Records for the exercise –

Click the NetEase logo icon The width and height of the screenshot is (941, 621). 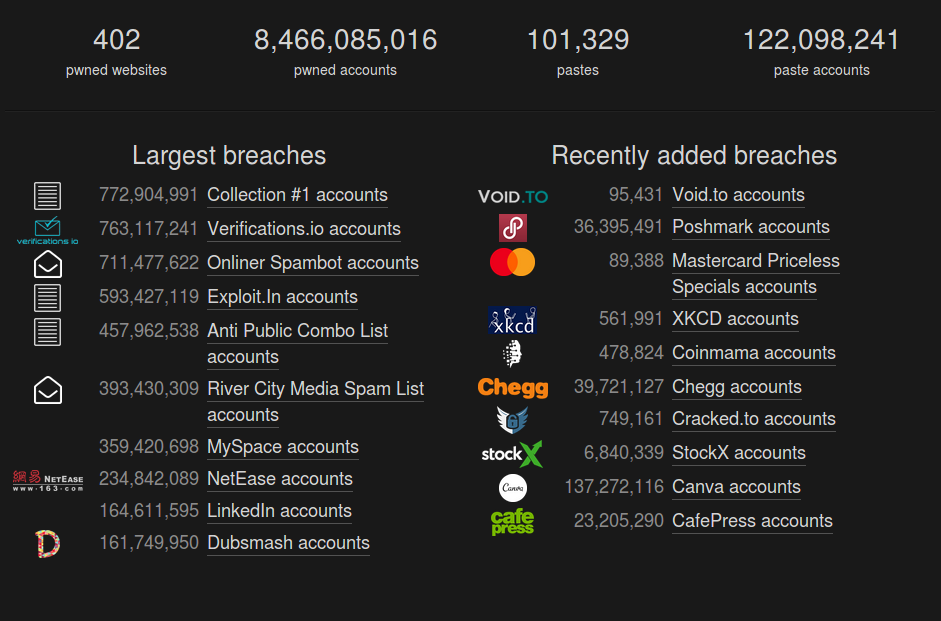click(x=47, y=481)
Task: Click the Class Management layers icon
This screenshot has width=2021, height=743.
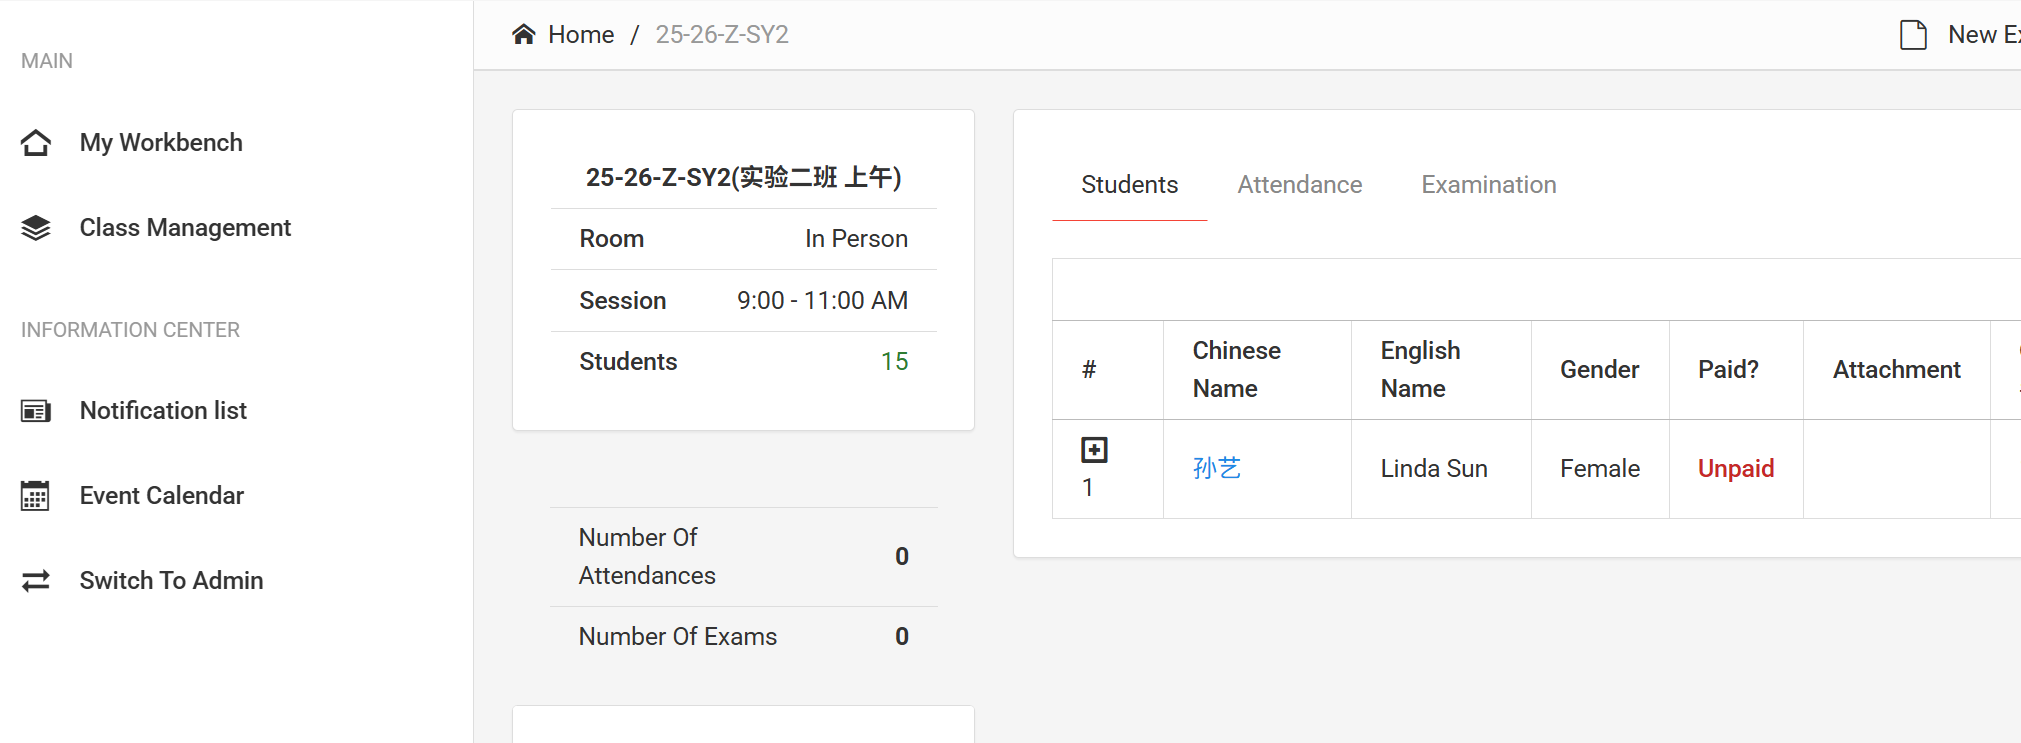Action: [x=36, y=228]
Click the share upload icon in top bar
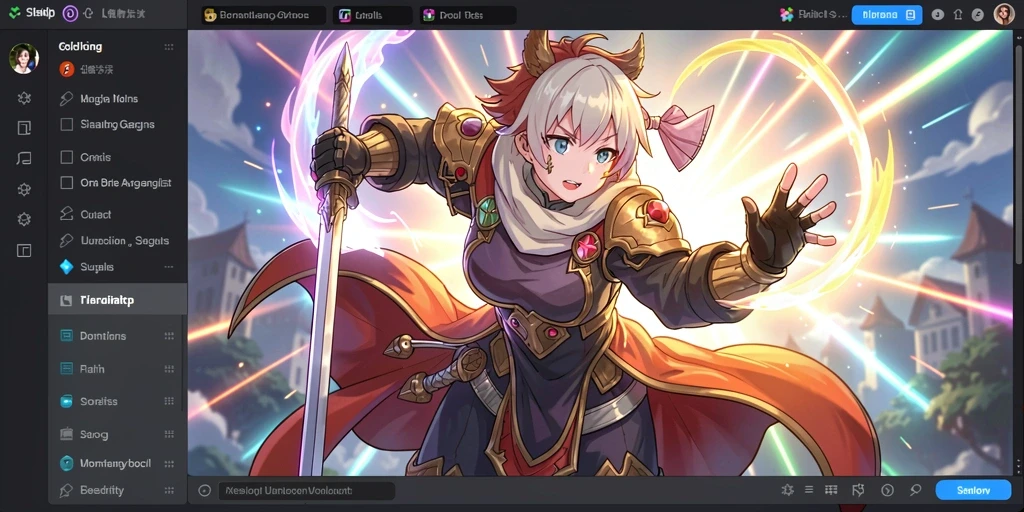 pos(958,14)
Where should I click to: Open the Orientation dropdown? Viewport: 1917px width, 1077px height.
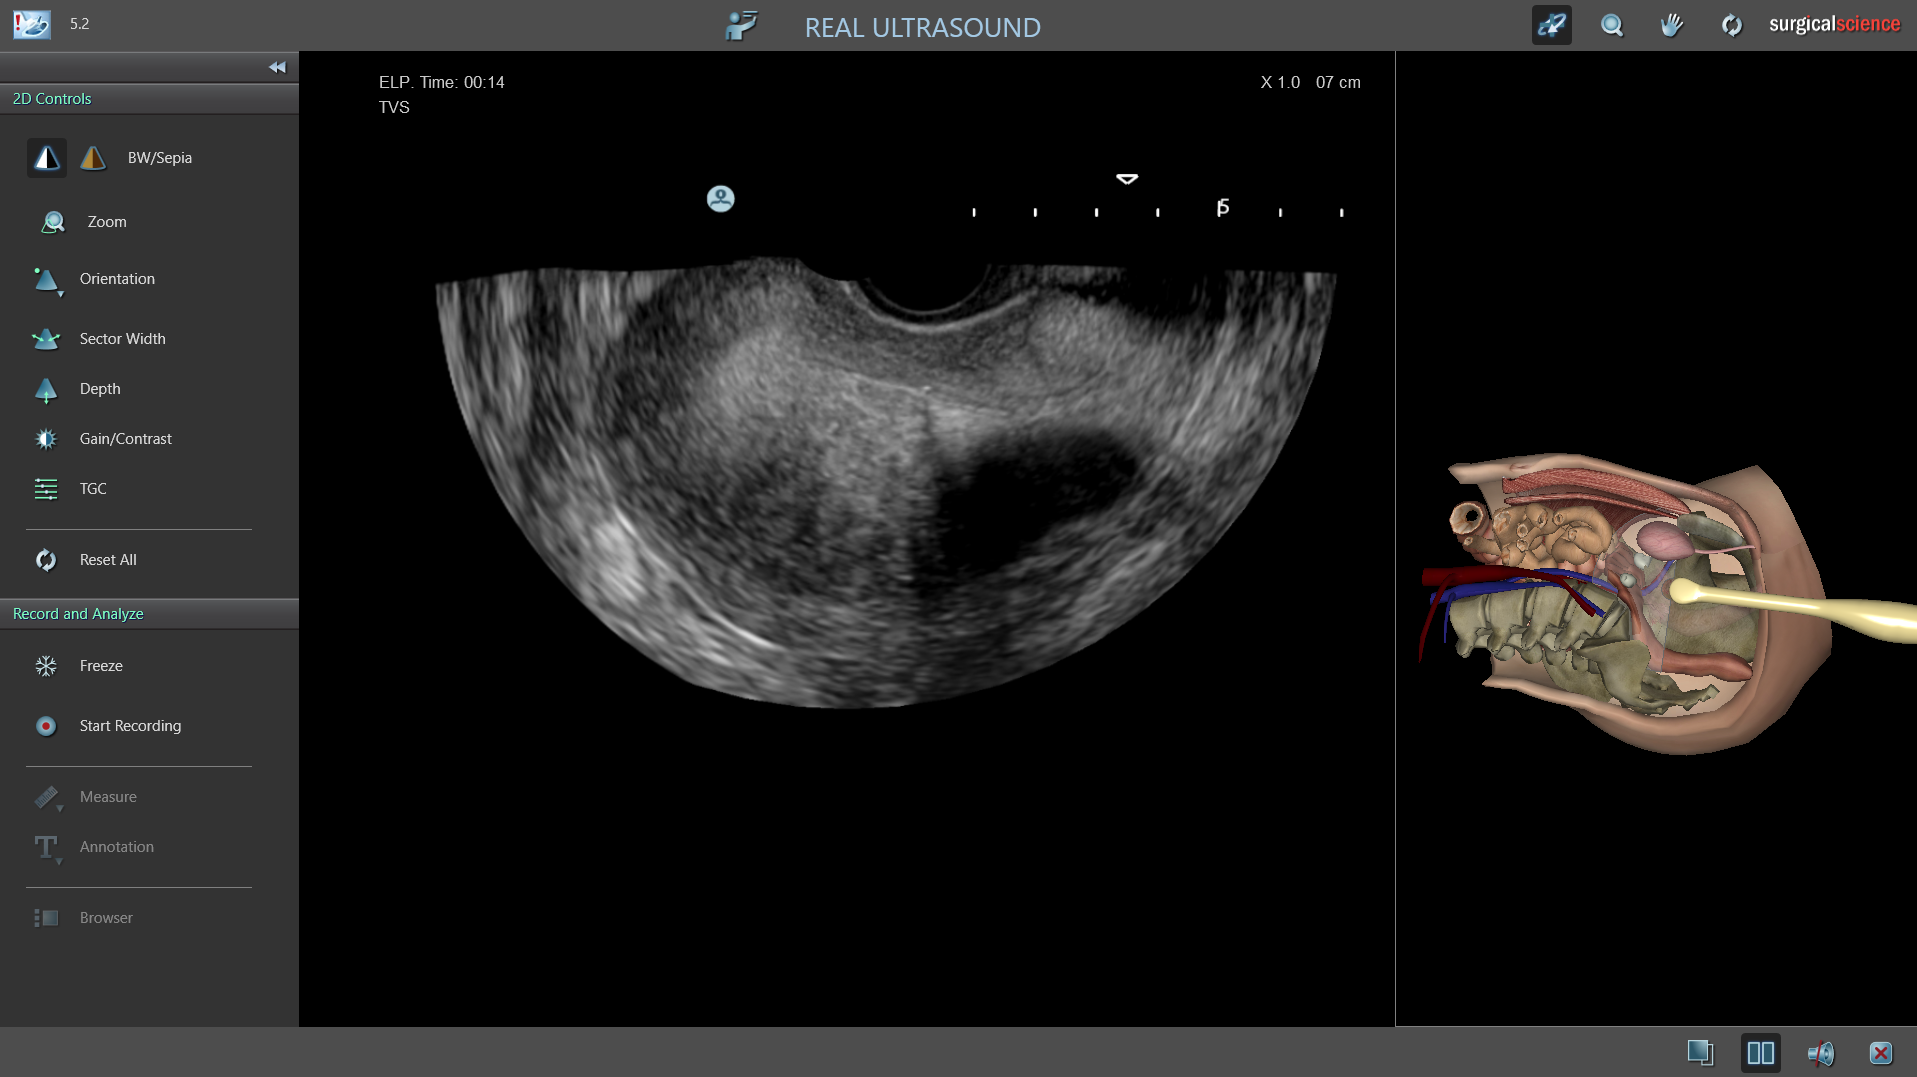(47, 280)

What is being asked –
Repeat word for word the lines starting at the one with "Click the share upload icon in top bar" and ending at the final line of the records above, both included; no pictures.

Problem solution –
Click the share upload icon in top bar
 pos(958,14)
Where should I click to: Open the Orientation dropdown? Viewport: 1917px width, 1077px height.
(47, 280)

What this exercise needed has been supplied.